Before we get to what it takes to form a support team, let’s first answer a basic question: should you build one? Hiring people too fast can be just as bad as hiring too slow. Handing off support too early can elicit a chain of problems in the whole company. It’s an important question to answer.

Are you Doing It YOURSELF?

Throw this over to the Captain Obvious column if you will, but many founders actually screw this up. They’re not doing support themselves.

Starting a company means doing a little bit of everything yourself in the beginning, growing and hiring people better than you in each area. This includes support.

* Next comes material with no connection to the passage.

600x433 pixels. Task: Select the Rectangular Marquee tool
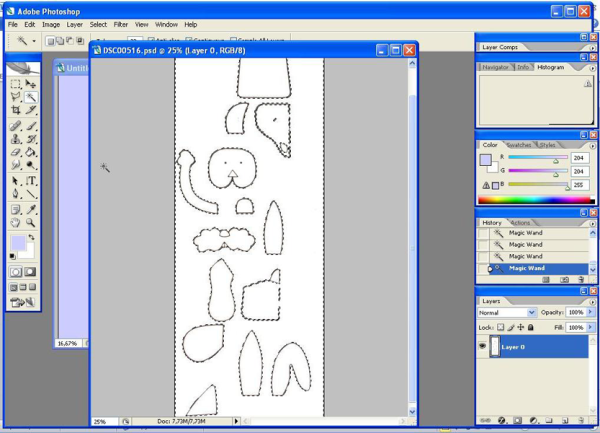(16, 84)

If you’re doing this, you’ve got a pretty good pulse already on what your support needs are.

Are you Feeling the PINCH

You shouldn’t just think there’s a need for a support team, you should really be feeling it. You need to feel the pinch. Here are some flags that might indicate it’s time to consider building a support team.

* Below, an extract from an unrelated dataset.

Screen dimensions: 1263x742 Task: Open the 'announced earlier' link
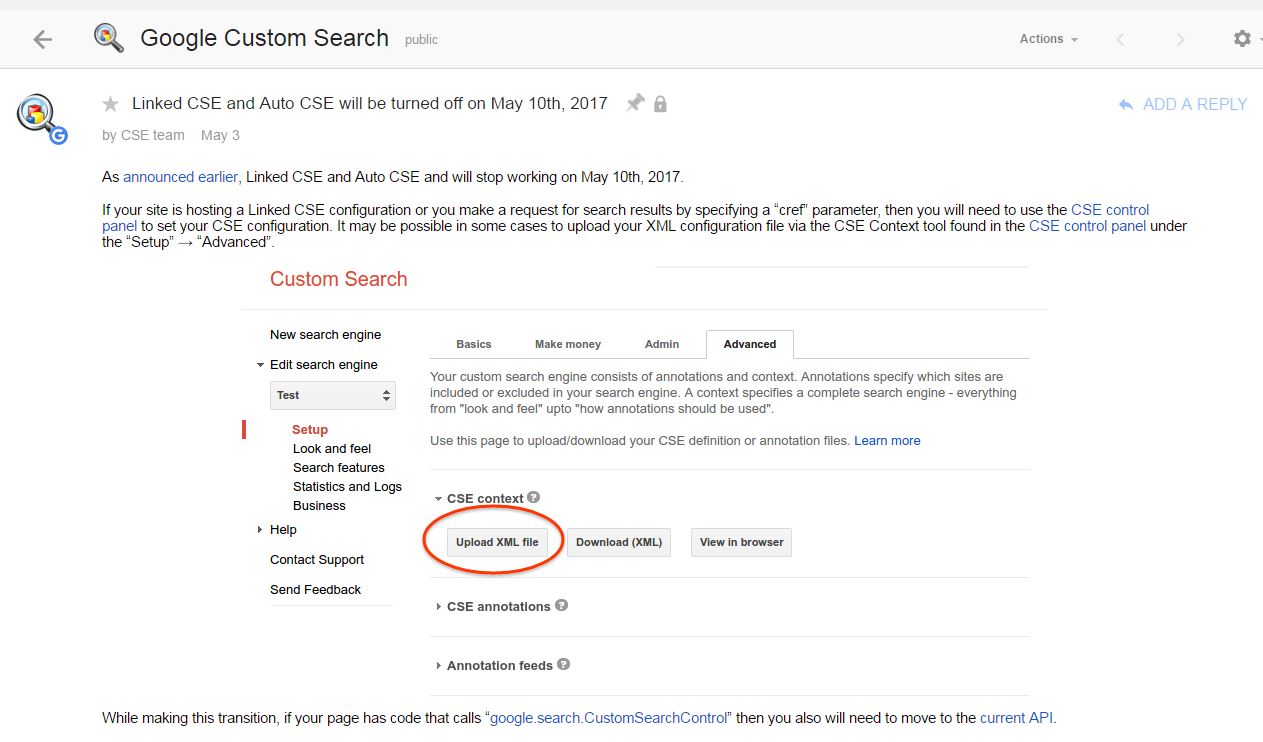(180, 177)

  • You spend more time than you’d like answering support tickets.
  • More tickets are coming in than you can get to in a timely fashion.
  • You sometimes find yourself getting easily frustrated with customers.

Get to know the pinch. Learn to love it. If it’s not there, maybe think again about hiring. If you do decide to hire, make sure you can afford it.

 

How To Set Them Up For Success

We’ve written before about how bad employee onboarding can seriously undermine your entire organization’s potential.

There’s simply no better time to get people the tools and support they need than the first few weeks before and after their first day.

  • Set clear expectations for what success will look like in this role. This could be a set of metrics you design or they design. Just make sure you get something on paper.
  • Keep in touch informally a lot. Put their desk next to yours, have coffee breaks together and make small talk about how things are going, make it clear that they can come to you for help.
  • Set a schedule for a formal check in on new hires every week or so to see how they’re progressing. You can also keep tabs on any lingering issues through regular one-on-one meetings.
  • Set them up with an onboarding buddy. Partnering new hires with a senior team member can help them navigate the company more easily, and give them someone to lean on when things get confusing.

 

Building a proper support team, when the time is right, will keep you sane, will make your company successful and make you successful. It won’t be easy. But when the time is right, it might be the most important hire you make.